You are an ENHANCER, through Reflecting on your growth, you will start to move and see the world differently, the resources and opportunities that surround you, including your school and education. You will see adults ready to share their stories and lessons, communities ready to teach and embrace your gifts, and technology and innovation ready to connect you with possibilities still unknown.

How to support this type of learning? First we must pause to recognize its significance and inherent value.  And then we must begin to build.

A New Version of the Higher Education Game

Dr. Nyaronga (Empire State College) engaging with student in Tanzania (his home country)

Can you feel disruption happening?  I can. Higher Education is changing from within, and it is only the beginning.

In the new version of the game, degrees and credentials are still essential, but no longer sufficient.  Experiences and contributions are the new differentiators, with employers expecting to know and see what candidates have done- what they can and will do, if hired.

Some are already playing the new version of the game, leveraging projects to open doors and access opportunities. They know that projects are undeniably powerful. At their best, they can activate ideas, theories and competencies, allowing students to reflect and demonstrate impact through compelling media and testimonials. Imagine students not just saying they are interested in a profession, but instead demonstrating their commitment, their journey to develop their knowledge and skills, their promise viewed through tangible contributions and products.

This is already happening with our top students- those competing for prestigious fellowships and scholarships. The narratives they weave for applications and interviews demonstrate they are already on their way to becoming change agents- they are safe and worthy investments, having leveraged the opportunities and resources afforded them- not just through their colleges and universities, but their unique lives, challenges, and personal stories.

Individualized experiences are clearly part of the answer. The good news (for us) is that we are still necessary. Universities and colleges offer treasures of expertise and knowledge but also the relationships and connections that undergird the best experiences and opportunities, those that support innovation and growth. The same faculty and staff who lead courses and programs can frame-out experiences that prepare students for emerging fields and systems in need of innovation and change. In addition to instruction, they can be facilitators, mentors and guides, opening up their own academic, professional, and even personal journeys for students to explore and leverage.

But how to actualize these latent resources in ways that elevate students’ access while supporting the continued viability of our educational institutions and systems? This question is quietly (in some cases silently) percolating within Higher Education, with implications that are profound and deeply threatening to the status quo.  

Clearly, the new version of the education game excites me. For it is no longer one of traditional prestige or privilege, but instead access and authenticity. It also deeply challenges our notions of leadership- calling on new skills and competencies that are largely yet to be developed or accepted. For in this new version of the game, leaders must re-imagine and re-engineer our systems, moving us from structural constraints and limitations to catalytic possibilities and growth.

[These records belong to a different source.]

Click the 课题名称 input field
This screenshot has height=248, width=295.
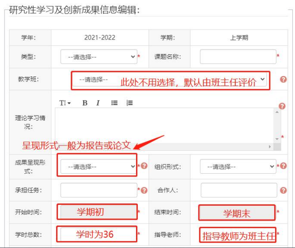238,56
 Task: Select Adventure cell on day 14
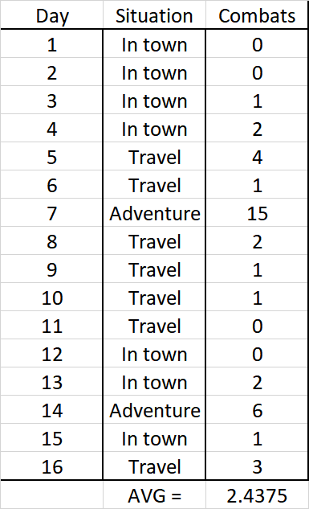coord(154,409)
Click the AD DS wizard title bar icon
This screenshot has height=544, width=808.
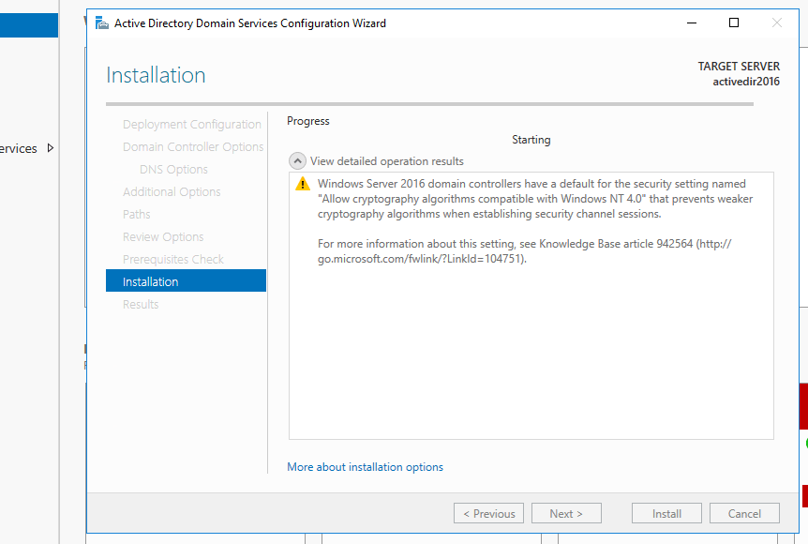[x=101, y=23]
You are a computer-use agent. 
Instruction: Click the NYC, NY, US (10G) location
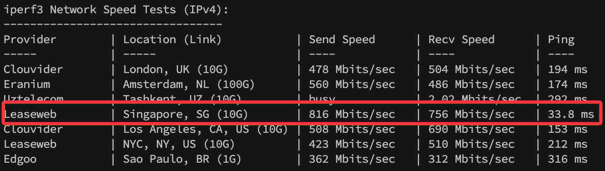tap(179, 144)
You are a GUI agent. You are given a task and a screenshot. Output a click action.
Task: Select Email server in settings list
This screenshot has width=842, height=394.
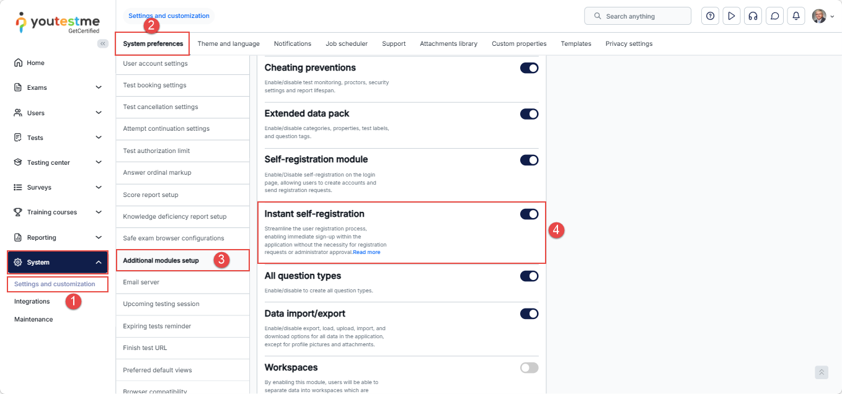pos(141,282)
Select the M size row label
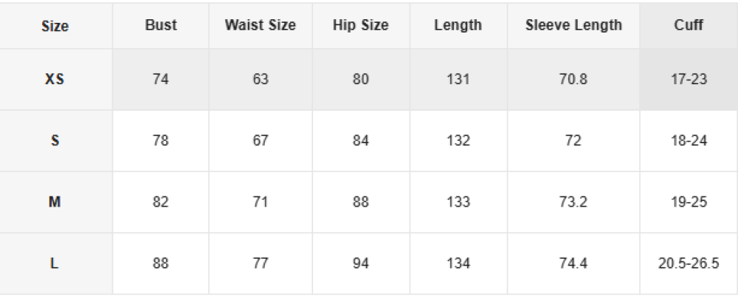The width and height of the screenshot is (738, 296). point(55,202)
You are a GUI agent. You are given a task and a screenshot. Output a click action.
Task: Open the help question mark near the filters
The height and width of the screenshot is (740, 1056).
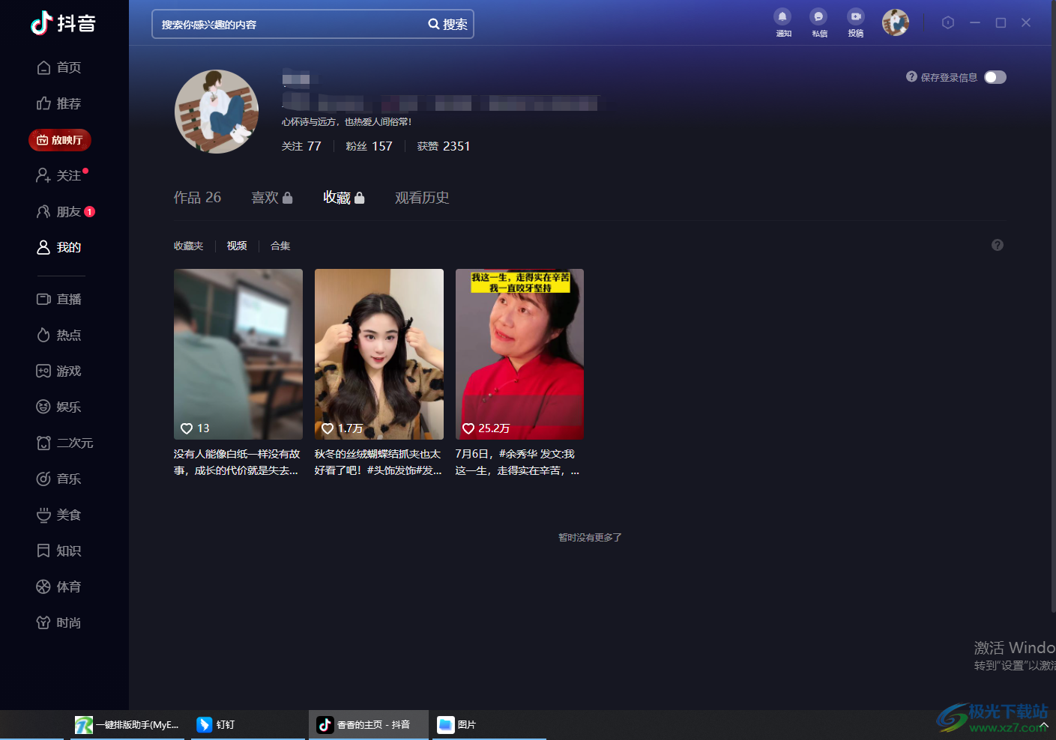(997, 245)
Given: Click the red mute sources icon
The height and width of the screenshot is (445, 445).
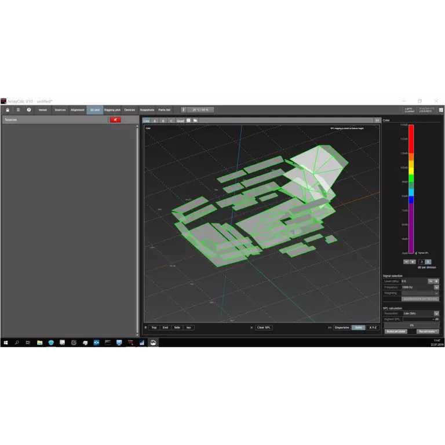Looking at the screenshot, I should (x=115, y=120).
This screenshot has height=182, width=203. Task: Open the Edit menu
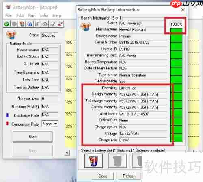point(20,15)
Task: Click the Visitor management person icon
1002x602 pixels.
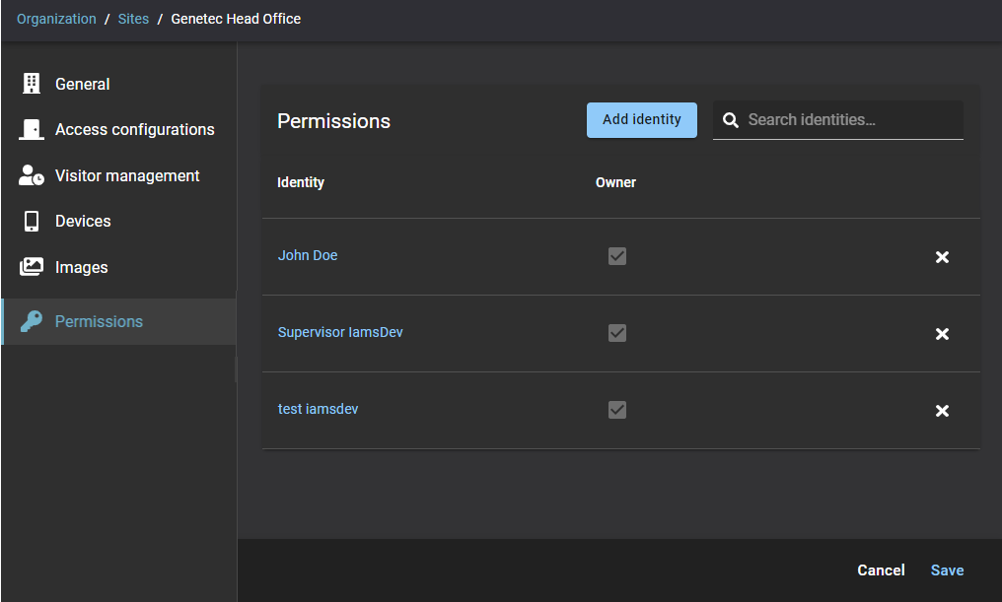Action: (x=32, y=175)
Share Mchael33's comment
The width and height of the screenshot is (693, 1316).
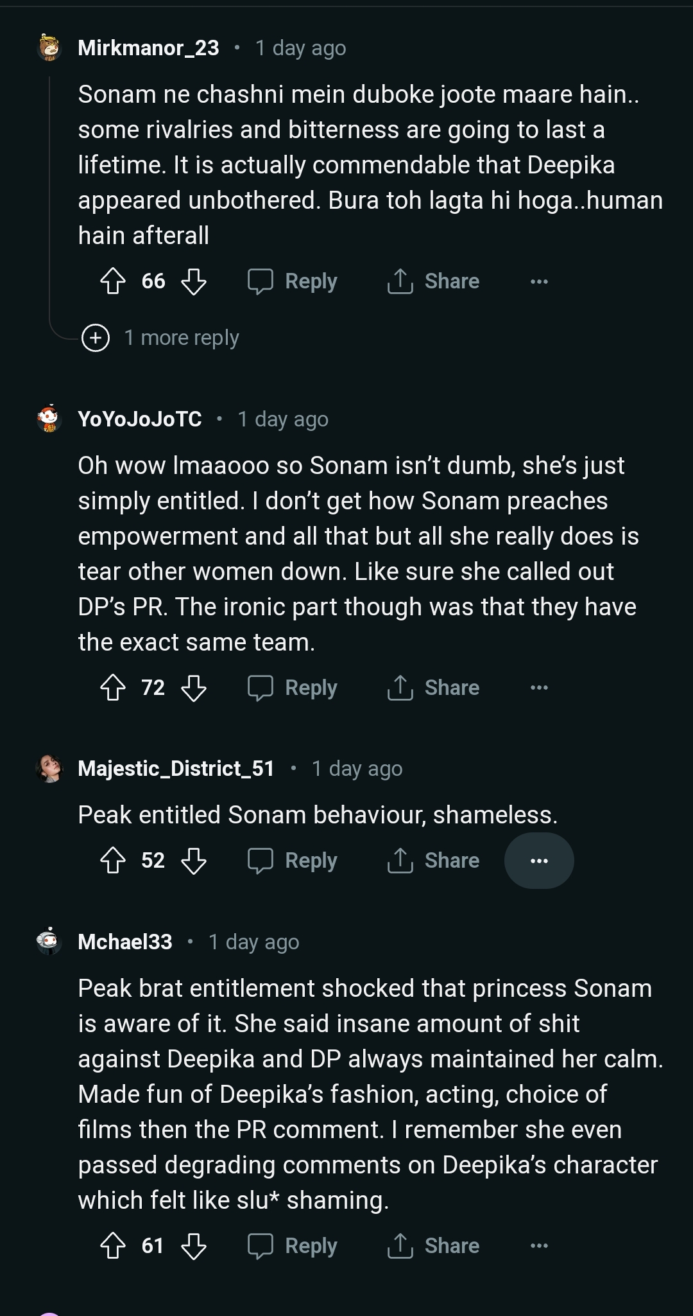coord(434,1246)
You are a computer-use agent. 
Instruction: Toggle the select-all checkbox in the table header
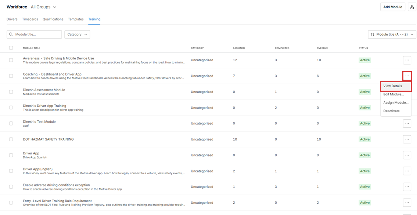tap(11, 48)

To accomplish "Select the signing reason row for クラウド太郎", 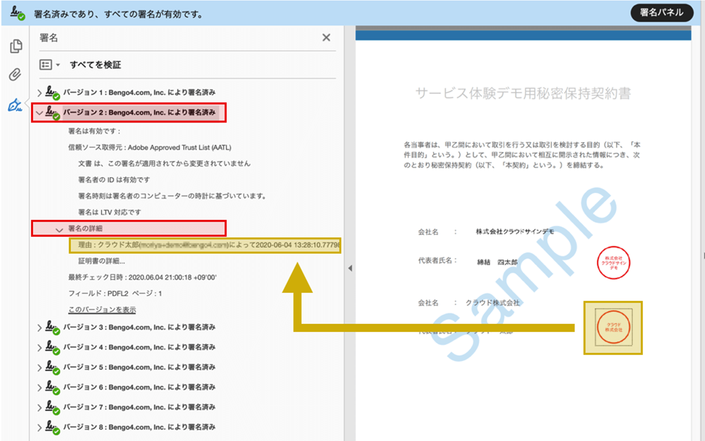I will click(205, 245).
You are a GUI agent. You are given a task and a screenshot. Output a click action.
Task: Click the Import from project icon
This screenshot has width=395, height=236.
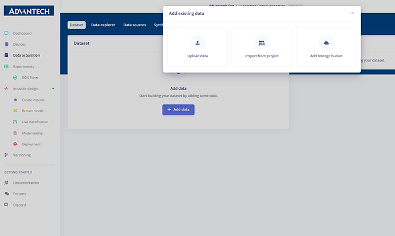click(x=262, y=43)
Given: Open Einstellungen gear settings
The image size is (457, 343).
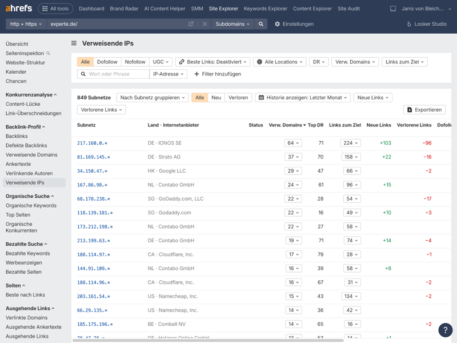Looking at the screenshot, I should (294, 24).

As someone who has long worked to disrupt from within, I can feel the energy of this seismic shift. Students and employers are wanting more, and young faculty are neither afraid nor reluctant to meet the call. As we dip our feet into project-based collaboration, virtual exchange, and other pedagogical innovations that open up our university while connecting students with the world in personal and profound ways, we cannot help wanting and pursuing more.

Yes, the game is definitely changing, and many of us are beyond ready to play.